#### AIM OF THE TASK
Report how many lines of the data contain the string "agent". Add nothing.

(Saved data entries)
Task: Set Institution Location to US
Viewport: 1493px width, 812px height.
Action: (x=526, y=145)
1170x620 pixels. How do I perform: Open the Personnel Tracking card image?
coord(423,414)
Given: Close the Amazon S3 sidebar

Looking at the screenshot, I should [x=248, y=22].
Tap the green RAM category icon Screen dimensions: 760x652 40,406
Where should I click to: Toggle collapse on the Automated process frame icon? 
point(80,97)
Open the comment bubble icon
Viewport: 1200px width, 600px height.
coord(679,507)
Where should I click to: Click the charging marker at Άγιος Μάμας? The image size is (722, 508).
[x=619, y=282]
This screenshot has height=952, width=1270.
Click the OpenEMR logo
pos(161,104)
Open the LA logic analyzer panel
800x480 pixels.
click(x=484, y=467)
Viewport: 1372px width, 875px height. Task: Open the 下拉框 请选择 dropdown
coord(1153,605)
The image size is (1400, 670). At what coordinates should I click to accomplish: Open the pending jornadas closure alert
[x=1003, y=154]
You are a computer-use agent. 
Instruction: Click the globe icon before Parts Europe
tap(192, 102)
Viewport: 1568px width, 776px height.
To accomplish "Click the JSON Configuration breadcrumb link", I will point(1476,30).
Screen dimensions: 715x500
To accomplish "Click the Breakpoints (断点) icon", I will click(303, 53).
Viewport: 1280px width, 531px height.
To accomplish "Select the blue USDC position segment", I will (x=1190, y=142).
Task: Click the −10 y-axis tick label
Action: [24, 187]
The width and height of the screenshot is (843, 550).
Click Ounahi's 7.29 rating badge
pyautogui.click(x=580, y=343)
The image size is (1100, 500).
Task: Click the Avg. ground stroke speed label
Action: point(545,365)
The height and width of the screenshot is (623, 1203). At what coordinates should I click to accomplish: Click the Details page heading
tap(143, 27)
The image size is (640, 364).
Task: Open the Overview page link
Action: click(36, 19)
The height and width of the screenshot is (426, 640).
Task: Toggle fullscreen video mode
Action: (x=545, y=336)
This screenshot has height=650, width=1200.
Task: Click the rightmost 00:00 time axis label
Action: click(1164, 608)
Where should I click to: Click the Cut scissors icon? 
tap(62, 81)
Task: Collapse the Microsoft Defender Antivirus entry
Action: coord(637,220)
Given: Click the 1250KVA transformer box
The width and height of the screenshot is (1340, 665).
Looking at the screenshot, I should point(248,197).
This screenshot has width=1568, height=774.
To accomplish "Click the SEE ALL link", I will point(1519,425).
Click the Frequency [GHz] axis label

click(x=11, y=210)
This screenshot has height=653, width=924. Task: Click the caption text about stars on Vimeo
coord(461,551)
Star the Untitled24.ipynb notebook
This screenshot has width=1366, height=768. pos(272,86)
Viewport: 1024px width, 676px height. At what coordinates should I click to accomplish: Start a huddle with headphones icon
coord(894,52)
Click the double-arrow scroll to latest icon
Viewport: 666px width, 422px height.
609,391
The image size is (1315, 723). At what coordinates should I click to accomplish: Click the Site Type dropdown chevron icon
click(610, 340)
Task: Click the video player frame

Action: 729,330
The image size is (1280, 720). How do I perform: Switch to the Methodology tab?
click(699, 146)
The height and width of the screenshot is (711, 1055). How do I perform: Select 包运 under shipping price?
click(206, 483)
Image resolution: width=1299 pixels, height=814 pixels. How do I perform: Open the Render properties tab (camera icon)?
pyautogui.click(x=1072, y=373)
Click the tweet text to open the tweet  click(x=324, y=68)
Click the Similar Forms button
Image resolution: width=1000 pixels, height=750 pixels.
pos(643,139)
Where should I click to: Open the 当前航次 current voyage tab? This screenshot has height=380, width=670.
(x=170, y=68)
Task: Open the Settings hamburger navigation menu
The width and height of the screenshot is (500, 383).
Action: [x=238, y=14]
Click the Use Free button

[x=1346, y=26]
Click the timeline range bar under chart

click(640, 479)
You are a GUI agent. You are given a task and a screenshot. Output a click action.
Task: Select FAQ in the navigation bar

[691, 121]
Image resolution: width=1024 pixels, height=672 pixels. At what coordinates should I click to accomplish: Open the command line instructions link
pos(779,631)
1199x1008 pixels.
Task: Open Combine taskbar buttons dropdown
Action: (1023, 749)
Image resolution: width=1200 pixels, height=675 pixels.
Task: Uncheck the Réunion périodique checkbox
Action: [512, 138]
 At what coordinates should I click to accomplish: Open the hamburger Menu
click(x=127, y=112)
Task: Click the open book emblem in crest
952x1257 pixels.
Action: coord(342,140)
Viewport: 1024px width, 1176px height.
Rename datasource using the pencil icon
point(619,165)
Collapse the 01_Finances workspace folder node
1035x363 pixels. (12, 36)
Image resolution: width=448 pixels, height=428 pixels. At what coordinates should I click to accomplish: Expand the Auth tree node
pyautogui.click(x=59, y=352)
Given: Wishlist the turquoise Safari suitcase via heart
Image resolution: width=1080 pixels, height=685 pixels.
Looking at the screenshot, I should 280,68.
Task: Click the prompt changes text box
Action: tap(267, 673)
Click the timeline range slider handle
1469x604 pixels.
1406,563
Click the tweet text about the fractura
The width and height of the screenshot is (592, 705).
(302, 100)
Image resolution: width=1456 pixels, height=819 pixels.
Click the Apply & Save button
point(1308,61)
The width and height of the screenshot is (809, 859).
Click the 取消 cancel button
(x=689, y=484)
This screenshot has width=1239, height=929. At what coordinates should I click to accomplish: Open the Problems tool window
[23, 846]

#### RESPONSE
2